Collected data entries

════════════════════

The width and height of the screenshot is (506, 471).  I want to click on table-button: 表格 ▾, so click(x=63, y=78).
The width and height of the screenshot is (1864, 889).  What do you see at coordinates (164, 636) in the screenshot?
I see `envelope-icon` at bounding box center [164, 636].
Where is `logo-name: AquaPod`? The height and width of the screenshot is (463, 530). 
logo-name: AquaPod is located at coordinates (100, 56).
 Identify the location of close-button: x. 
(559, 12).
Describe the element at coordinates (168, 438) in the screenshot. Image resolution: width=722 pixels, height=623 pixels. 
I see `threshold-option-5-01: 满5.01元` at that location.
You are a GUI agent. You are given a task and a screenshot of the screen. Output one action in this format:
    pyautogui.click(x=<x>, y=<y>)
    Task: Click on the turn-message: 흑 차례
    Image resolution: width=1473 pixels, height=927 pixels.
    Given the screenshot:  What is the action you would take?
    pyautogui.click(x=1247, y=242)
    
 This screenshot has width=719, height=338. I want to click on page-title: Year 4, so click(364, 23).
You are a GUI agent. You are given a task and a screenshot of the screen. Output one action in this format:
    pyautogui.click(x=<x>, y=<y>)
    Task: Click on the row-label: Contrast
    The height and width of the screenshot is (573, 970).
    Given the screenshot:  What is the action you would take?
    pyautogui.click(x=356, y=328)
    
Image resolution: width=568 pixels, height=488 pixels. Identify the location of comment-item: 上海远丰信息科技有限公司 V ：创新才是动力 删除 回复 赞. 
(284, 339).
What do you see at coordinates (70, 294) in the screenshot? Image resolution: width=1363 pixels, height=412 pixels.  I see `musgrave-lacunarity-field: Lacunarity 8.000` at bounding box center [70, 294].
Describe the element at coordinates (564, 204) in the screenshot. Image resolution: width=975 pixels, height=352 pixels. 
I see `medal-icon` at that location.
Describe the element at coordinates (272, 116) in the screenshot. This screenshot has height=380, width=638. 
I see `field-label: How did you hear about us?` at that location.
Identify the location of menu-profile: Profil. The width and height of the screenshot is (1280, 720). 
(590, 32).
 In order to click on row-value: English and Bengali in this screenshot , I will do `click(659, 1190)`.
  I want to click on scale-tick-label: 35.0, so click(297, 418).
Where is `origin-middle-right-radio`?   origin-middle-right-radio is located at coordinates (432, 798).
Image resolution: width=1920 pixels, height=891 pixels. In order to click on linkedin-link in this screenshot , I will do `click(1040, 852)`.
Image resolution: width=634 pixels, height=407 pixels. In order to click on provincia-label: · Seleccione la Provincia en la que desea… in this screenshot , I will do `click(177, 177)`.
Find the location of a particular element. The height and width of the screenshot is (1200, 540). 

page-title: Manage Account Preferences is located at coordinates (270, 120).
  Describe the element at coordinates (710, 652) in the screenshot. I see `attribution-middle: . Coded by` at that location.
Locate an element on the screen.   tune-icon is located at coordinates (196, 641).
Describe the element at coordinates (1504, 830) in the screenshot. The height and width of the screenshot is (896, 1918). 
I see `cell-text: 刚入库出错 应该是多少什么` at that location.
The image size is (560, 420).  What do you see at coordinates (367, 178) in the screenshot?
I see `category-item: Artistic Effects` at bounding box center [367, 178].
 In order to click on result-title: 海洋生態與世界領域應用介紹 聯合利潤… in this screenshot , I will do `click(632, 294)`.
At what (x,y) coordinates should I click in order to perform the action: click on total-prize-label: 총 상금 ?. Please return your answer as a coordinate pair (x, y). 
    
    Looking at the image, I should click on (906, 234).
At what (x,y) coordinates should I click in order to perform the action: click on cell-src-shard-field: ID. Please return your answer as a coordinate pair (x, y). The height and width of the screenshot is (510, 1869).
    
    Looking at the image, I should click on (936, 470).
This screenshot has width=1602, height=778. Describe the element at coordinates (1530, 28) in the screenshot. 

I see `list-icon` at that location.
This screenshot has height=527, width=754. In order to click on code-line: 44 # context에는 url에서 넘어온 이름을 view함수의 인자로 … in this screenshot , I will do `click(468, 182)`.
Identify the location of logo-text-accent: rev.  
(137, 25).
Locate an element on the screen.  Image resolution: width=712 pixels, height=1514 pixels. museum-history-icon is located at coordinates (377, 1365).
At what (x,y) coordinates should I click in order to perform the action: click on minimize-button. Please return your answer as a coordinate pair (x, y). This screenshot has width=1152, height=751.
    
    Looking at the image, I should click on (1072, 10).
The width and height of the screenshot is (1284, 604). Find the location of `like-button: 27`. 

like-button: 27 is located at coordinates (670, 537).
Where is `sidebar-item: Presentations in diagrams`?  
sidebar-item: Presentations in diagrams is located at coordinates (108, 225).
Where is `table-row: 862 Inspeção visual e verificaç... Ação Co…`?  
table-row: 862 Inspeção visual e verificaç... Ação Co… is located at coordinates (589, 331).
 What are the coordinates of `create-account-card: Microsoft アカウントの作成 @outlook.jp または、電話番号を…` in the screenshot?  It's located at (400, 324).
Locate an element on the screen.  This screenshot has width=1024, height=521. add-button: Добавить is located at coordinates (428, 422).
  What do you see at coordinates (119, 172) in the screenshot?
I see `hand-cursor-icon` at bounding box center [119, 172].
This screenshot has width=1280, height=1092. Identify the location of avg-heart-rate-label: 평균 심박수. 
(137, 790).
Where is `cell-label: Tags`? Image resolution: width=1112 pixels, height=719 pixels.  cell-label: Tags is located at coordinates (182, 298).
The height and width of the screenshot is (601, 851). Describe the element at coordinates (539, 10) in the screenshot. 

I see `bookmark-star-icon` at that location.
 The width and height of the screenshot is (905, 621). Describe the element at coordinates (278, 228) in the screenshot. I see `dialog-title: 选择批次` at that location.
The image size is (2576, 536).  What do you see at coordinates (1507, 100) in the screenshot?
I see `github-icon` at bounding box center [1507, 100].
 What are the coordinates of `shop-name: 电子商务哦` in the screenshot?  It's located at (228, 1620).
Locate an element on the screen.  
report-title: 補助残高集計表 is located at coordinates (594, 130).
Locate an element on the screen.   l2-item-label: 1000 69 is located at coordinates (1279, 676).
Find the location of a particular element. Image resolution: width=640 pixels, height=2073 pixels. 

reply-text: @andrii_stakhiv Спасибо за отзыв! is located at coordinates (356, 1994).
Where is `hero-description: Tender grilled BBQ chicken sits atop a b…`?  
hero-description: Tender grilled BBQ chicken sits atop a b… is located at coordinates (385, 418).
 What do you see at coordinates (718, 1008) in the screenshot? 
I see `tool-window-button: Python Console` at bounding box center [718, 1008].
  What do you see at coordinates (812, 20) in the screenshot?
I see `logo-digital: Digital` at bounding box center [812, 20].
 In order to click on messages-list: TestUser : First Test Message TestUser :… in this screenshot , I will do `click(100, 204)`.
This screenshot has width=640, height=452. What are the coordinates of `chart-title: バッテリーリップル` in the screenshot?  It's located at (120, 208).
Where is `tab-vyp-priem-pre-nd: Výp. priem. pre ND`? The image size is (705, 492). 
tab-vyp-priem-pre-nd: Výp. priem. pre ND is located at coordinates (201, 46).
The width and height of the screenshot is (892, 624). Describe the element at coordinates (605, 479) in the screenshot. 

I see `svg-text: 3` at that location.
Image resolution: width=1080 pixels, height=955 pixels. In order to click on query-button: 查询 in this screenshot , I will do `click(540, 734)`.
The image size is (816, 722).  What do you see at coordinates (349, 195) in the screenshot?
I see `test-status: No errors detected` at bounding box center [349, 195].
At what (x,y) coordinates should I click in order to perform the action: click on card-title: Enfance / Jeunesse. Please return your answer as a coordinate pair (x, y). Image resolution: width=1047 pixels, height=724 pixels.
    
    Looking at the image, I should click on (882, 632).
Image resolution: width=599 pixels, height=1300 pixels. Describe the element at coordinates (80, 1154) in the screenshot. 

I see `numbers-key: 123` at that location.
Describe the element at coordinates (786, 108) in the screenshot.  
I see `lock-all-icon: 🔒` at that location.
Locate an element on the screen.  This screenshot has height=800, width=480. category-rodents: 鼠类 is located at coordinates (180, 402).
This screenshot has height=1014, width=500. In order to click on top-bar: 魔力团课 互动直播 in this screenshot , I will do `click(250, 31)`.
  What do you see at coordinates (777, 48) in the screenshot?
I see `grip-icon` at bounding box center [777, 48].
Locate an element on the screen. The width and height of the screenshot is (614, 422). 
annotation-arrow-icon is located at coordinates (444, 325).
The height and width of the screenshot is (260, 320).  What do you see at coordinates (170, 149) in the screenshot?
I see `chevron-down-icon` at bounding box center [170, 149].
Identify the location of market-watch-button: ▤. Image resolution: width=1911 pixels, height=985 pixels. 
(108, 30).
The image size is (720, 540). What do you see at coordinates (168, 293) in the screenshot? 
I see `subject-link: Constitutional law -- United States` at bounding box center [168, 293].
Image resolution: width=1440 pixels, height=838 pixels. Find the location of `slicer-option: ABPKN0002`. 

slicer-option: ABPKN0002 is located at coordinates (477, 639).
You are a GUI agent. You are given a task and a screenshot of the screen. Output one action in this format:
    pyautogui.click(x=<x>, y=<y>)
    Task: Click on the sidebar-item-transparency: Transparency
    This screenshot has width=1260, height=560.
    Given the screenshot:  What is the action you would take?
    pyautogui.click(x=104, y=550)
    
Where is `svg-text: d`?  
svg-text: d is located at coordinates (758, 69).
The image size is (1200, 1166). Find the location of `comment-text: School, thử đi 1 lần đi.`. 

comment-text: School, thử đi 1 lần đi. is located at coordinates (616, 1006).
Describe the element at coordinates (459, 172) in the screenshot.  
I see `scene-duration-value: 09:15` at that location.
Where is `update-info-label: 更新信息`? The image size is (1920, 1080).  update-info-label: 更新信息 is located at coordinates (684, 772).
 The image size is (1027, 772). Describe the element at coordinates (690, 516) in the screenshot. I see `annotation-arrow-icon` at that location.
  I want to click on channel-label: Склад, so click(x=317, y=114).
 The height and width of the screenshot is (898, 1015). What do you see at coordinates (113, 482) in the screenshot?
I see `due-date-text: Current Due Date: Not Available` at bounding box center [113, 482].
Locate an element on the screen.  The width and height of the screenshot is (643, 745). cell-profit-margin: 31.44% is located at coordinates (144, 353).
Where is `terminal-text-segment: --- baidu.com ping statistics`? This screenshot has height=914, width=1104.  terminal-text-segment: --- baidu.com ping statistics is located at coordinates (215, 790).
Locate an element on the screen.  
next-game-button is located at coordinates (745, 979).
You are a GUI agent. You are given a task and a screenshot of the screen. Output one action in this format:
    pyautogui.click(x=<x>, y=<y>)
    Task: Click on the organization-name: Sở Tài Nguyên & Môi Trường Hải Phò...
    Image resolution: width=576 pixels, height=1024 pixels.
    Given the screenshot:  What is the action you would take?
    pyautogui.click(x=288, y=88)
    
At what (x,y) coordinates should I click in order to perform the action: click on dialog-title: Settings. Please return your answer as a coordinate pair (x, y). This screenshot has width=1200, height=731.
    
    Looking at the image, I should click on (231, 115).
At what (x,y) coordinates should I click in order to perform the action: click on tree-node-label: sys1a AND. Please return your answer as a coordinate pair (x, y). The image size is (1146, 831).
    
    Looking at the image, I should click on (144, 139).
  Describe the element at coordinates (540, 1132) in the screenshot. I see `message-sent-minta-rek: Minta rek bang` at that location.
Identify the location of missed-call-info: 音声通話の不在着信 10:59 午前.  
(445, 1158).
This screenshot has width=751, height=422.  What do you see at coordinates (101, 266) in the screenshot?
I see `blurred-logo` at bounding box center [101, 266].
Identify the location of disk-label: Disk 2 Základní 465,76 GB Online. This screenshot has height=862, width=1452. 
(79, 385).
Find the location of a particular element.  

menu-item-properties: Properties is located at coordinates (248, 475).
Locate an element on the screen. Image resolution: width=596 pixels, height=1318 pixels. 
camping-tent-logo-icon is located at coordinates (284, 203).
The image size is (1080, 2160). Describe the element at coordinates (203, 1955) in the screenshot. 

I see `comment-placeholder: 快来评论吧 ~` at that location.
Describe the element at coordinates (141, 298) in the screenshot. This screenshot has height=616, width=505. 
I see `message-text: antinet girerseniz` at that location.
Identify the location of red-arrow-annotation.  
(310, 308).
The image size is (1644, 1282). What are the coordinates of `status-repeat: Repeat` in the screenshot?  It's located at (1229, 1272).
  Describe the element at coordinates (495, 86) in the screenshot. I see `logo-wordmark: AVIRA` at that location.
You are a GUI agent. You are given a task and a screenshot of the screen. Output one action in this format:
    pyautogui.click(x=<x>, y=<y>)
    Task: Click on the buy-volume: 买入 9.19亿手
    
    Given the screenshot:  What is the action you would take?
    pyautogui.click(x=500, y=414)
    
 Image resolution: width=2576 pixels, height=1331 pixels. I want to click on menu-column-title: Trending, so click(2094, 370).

════════════════════

■ **Activity**: Transcribe the lines without any changes, from the line containing "This screenshot has height=1014, width=500." to the line containing "center [777, 48].".

■ **Written answer**:
This screenshot has height=1014, width=500. In order to click on top-bar: 魔力团课 互动直播 in this screenshot , I will do `click(250, 31)`.
  What do you see at coordinates (777, 48) in the screenshot?
I see `grip-icon` at bounding box center [777, 48].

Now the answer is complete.